Source records:
━━━

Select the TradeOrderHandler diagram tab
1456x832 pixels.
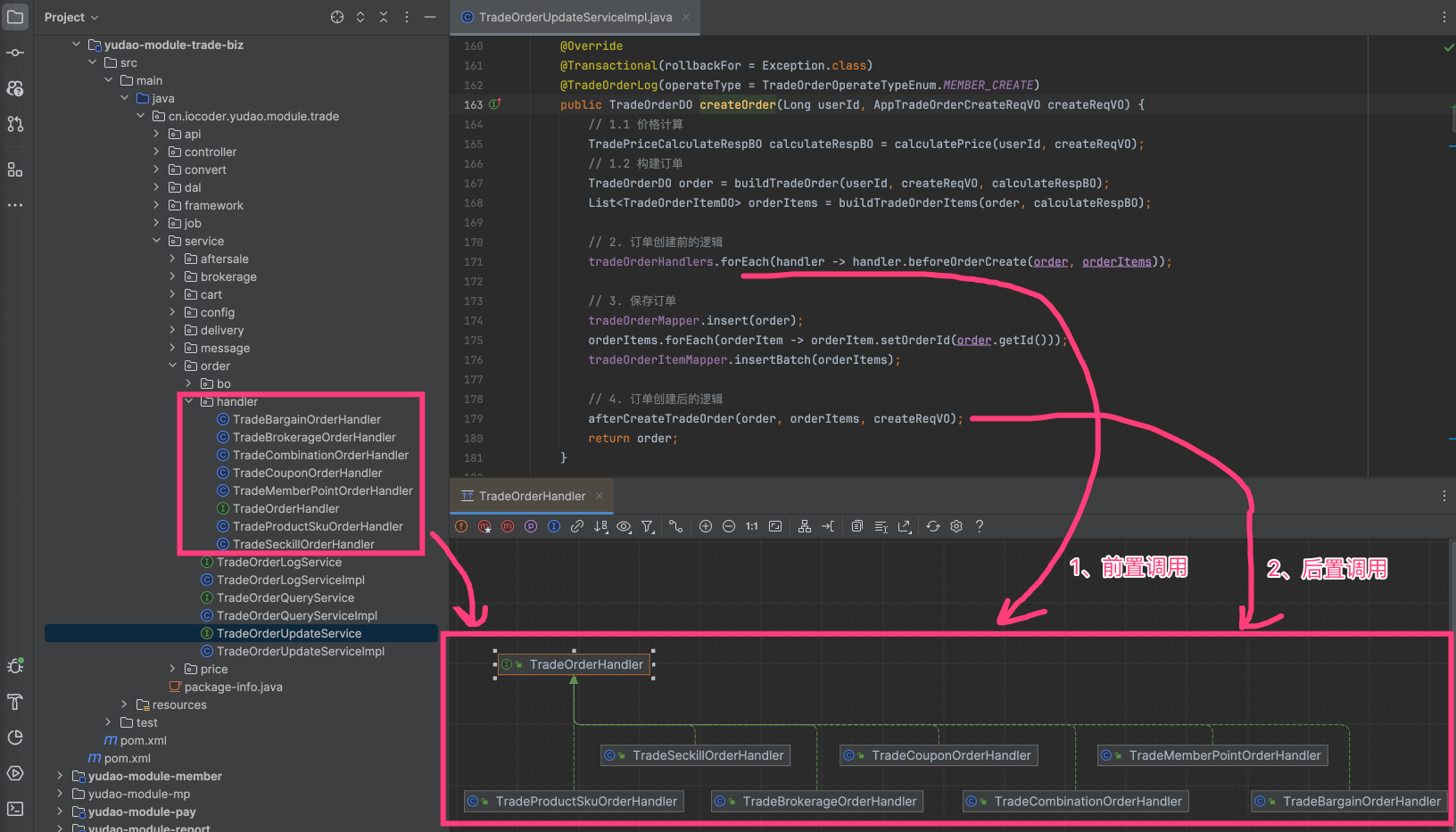(531, 496)
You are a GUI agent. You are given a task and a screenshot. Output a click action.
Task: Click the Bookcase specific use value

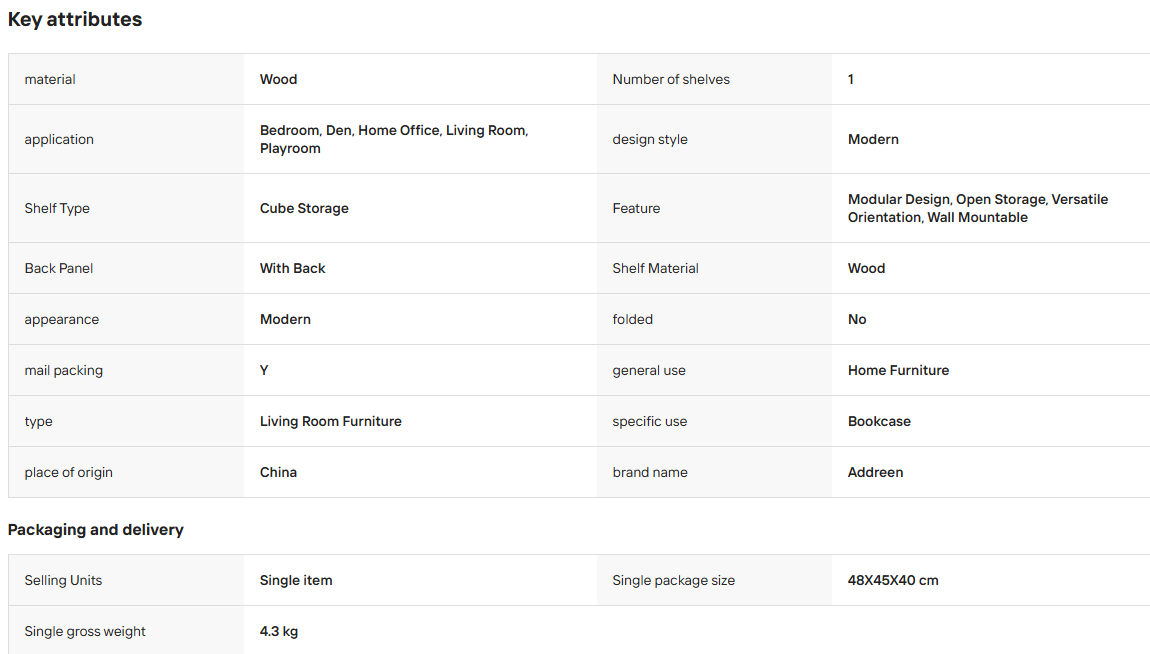tap(879, 422)
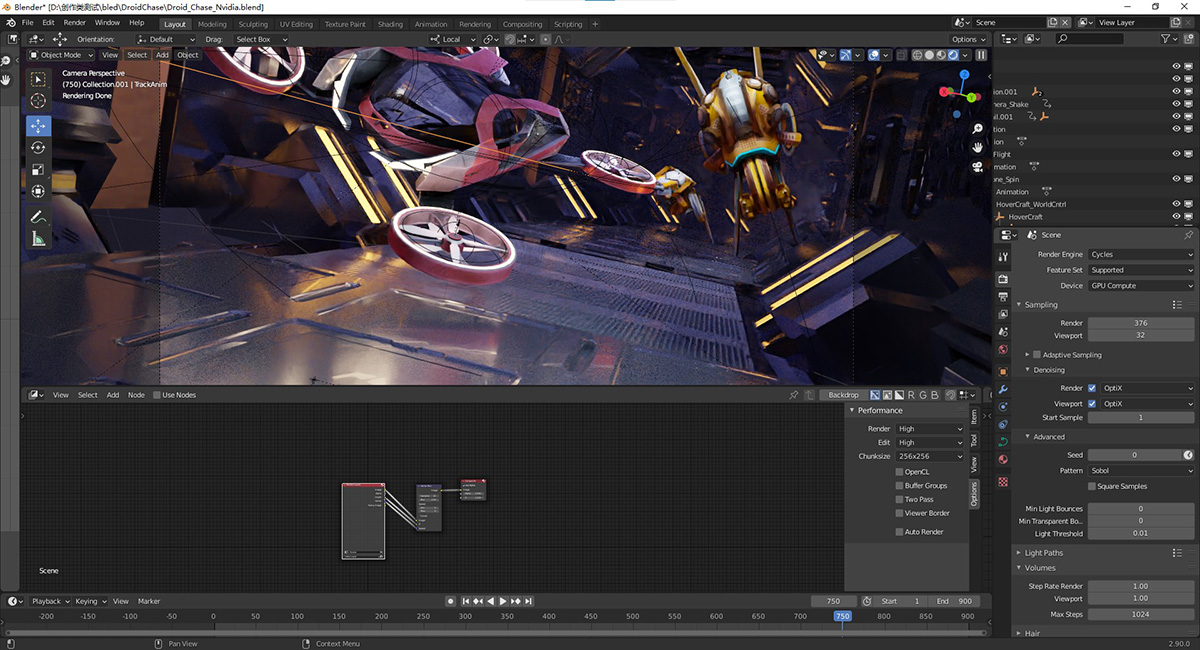The image size is (1200, 650).
Task: Switch to the Shading workspace tab
Action: [x=390, y=24]
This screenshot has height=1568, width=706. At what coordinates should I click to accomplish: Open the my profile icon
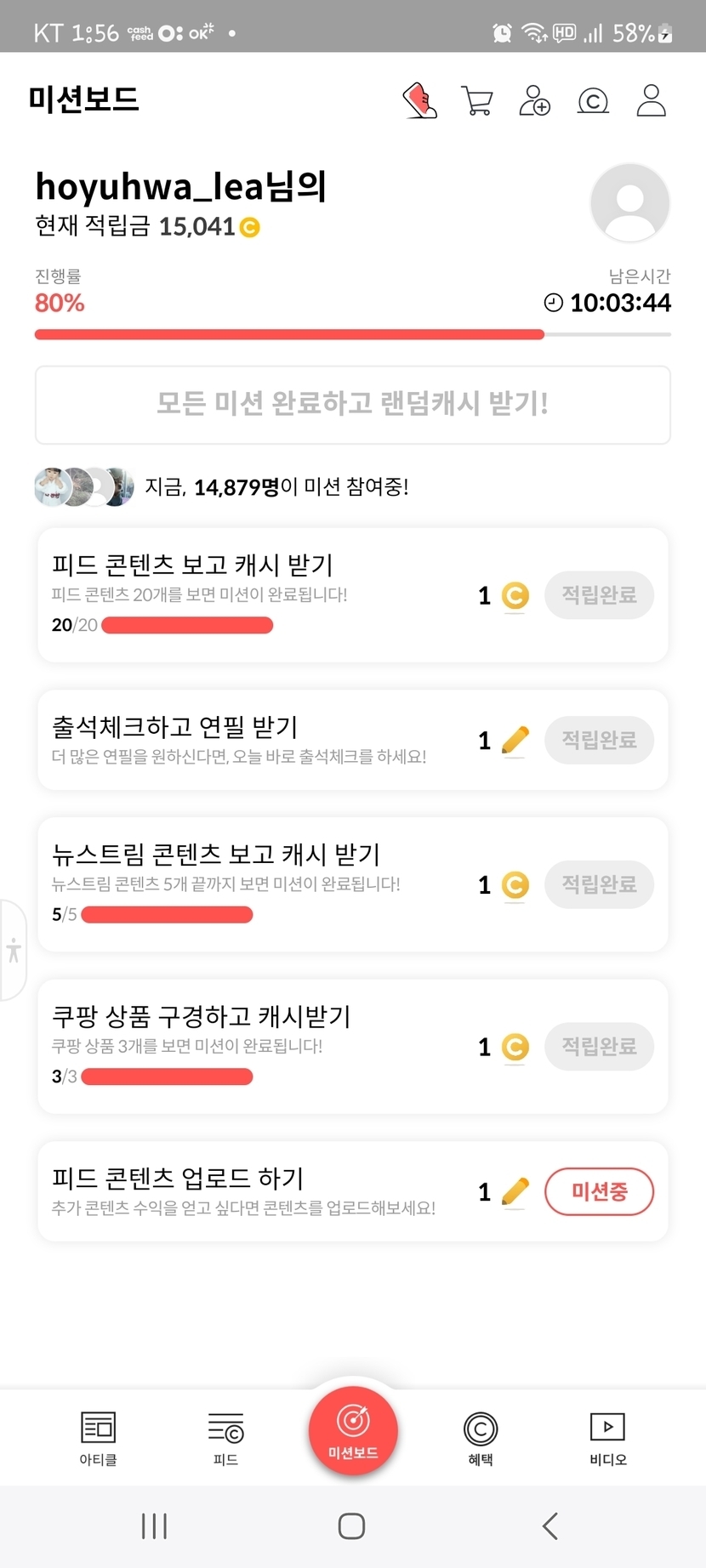pyautogui.click(x=651, y=100)
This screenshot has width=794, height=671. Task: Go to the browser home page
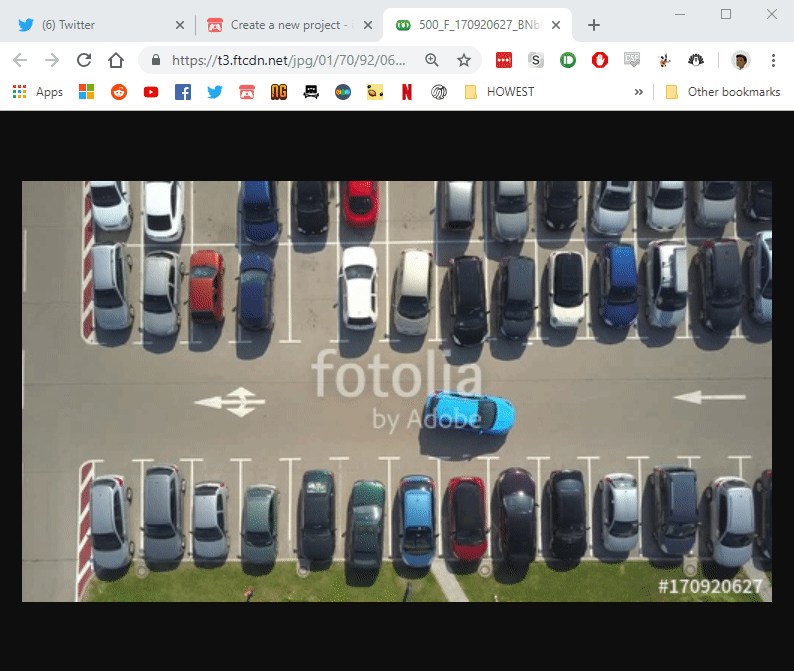[116, 60]
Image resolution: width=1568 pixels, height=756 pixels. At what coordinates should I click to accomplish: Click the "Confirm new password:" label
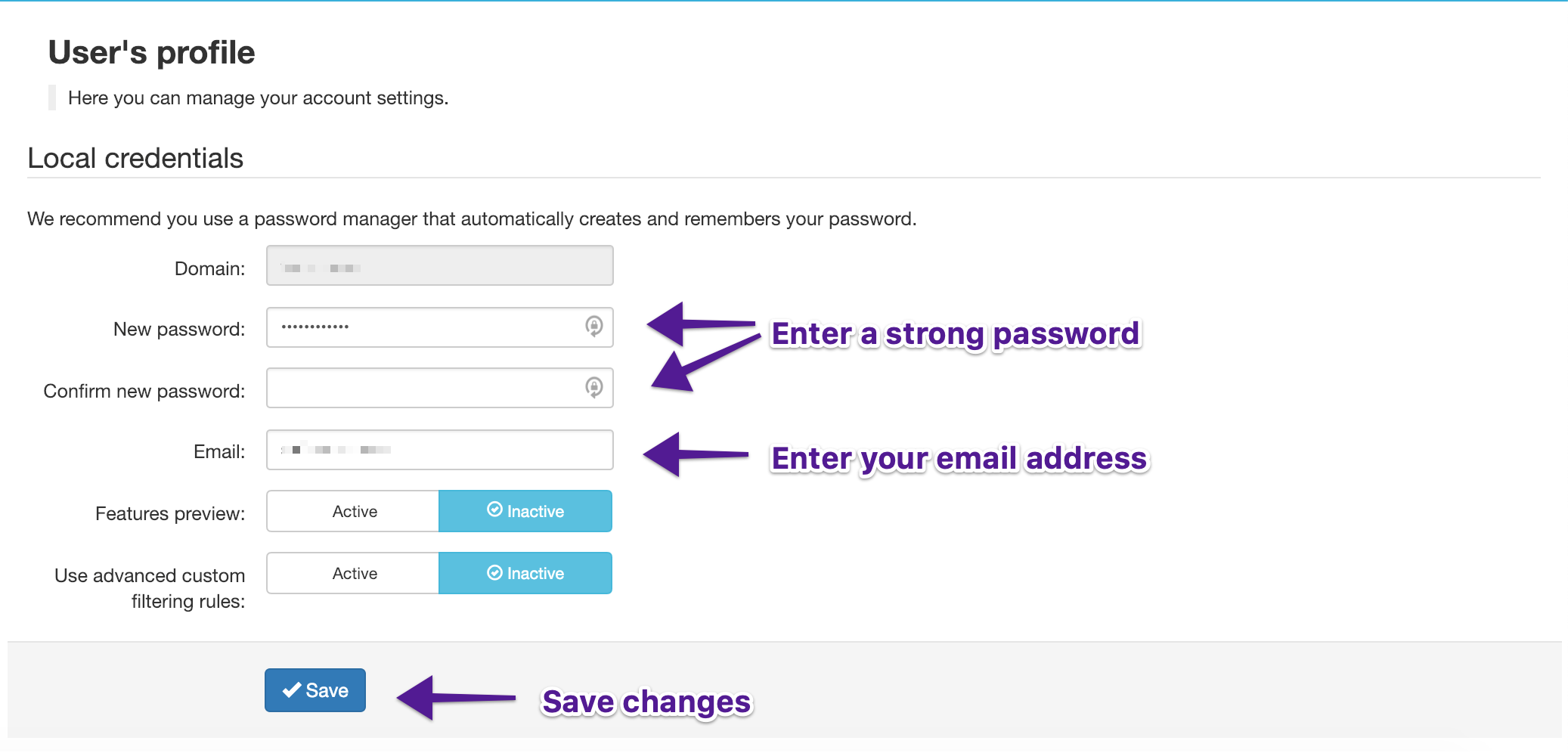[x=144, y=392]
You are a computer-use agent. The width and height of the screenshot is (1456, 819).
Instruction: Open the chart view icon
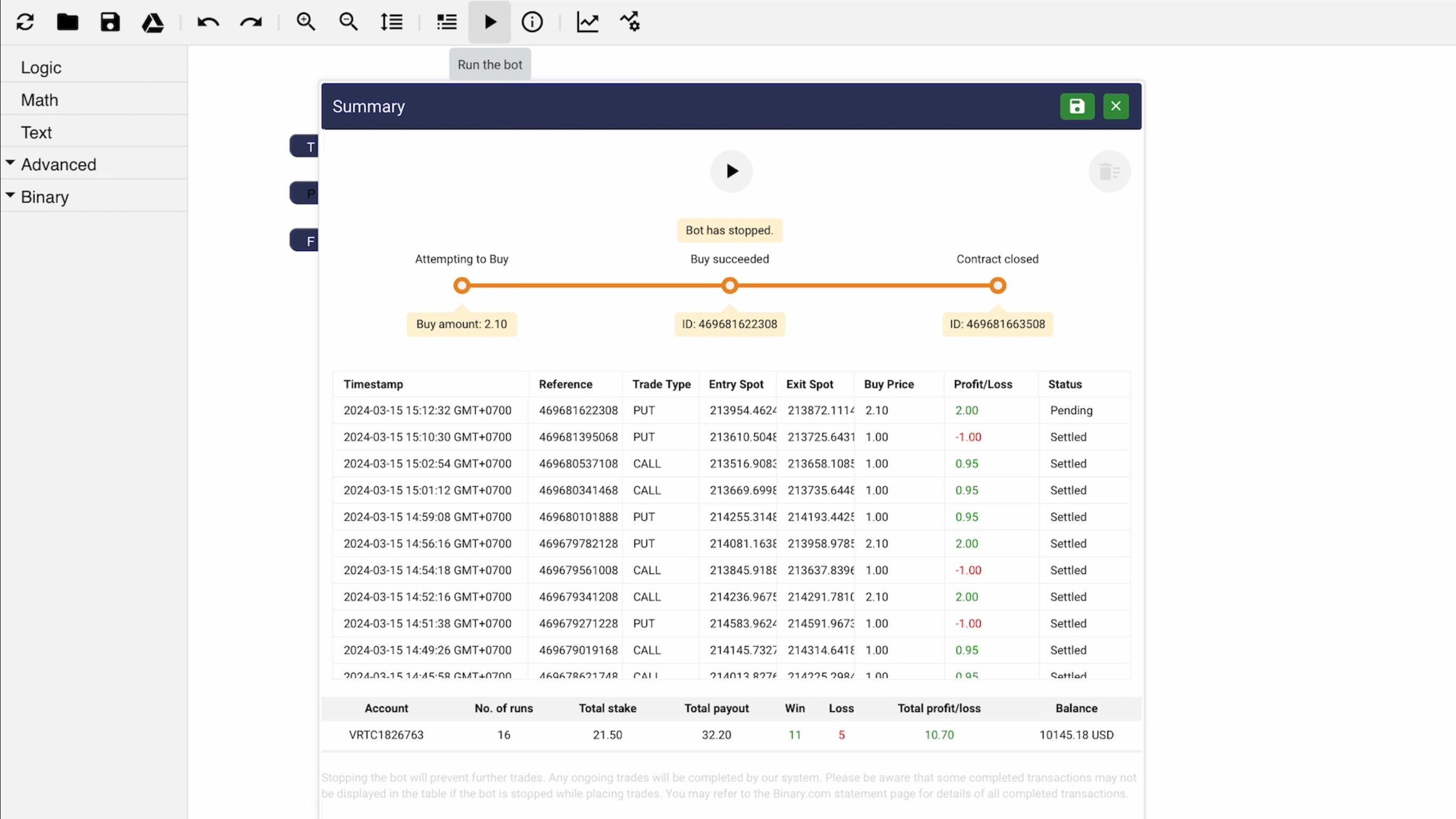coord(587,22)
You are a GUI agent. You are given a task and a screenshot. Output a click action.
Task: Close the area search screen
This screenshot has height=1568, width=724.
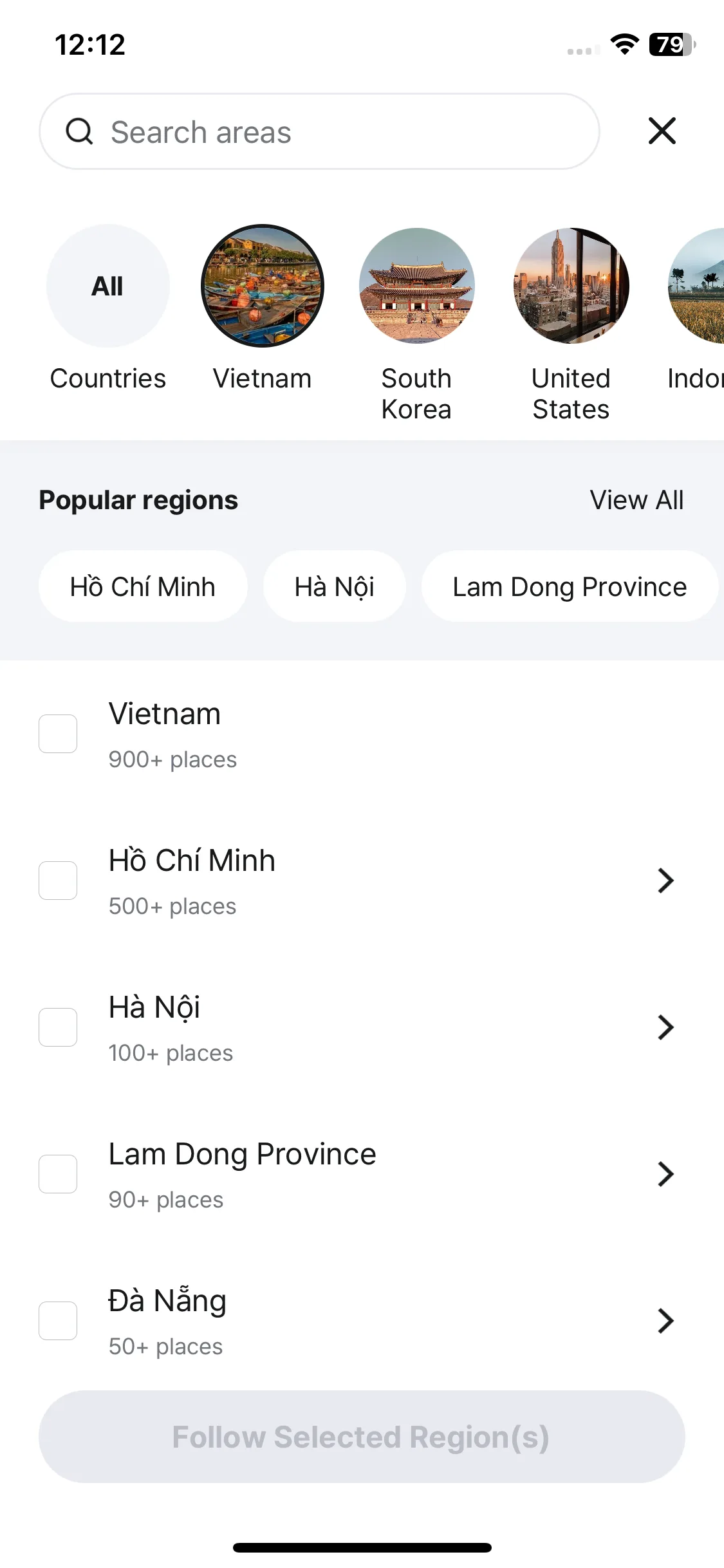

━━━

Task requirements:
Copy every one of the rows above verbatim, leaving out the pictures.

Response to the exercise:
Select the TradeOrderHandler diagram tab
1456x832 pixels.
(531, 496)
You are a GUI agent. You are given a task and a screenshot. Output a click action.
Task: Click the Bookcase specific use value

tap(879, 422)
The image size is (1200, 650).
Task: Switch to the Shading workspace tab
Action: [x=390, y=24]
This screenshot has height=1568, width=706. At what coordinates should I click to accomplish: Open the my profile icon
pyautogui.click(x=651, y=100)
This screenshot has width=794, height=671. Task: Go to the browser home page
[116, 60]
Image resolution: width=1568 pixels, height=756 pixels. At what coordinates should I click to accomplish: Click the "Confirm new password:" label
[x=144, y=392]
You are a computer-use agent. The width and height of the screenshot is (1456, 819).
Instruction: Open the chart view icon
coord(587,22)
You are a GUI agent. You are given a task and a screenshot. Output a click action.
Task: Close the area search screen
This screenshot has height=1568, width=724.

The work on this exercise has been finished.